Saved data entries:
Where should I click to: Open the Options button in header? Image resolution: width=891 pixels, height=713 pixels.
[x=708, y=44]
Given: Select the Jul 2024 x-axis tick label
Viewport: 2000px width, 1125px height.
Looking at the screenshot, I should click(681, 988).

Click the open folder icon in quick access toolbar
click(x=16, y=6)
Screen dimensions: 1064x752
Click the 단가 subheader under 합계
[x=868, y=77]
...
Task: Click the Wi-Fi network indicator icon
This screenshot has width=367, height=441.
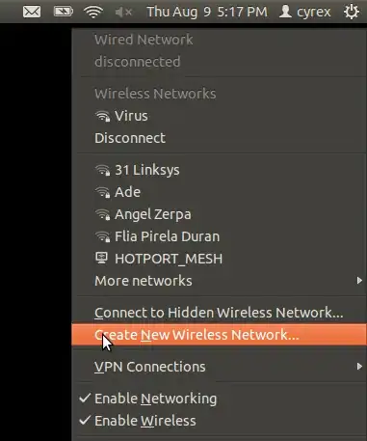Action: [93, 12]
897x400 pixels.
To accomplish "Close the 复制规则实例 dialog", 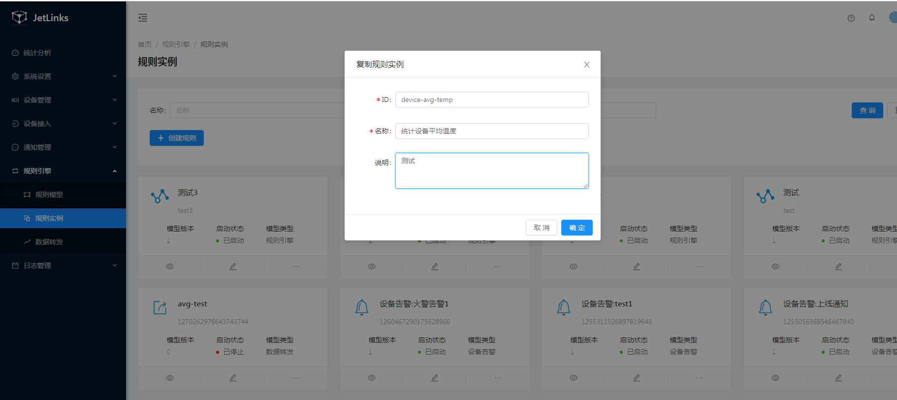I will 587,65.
* * *
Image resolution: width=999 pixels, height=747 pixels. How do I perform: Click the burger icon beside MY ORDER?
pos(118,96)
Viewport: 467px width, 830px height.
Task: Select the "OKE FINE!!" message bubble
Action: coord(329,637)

▶ How to complete this task
From the entries above, return exactly the line containing "Where should I", the line containing "Screen dimensions: 1064x752", and all lines between, and nothing else.

▶ Exercise answer
Where should I click to: Open the Options button in header? Image resolution: width=891 pixels, height=713 pixels.
[x=708, y=44]
Given: Select the Jul 2024 x-axis tick label
Viewport: 2000px width, 1125px height.
Looking at the screenshot, I should click(681, 988).

Click the open folder icon in quick access toolbar
click(x=16, y=6)
Screen dimensions: 1064x752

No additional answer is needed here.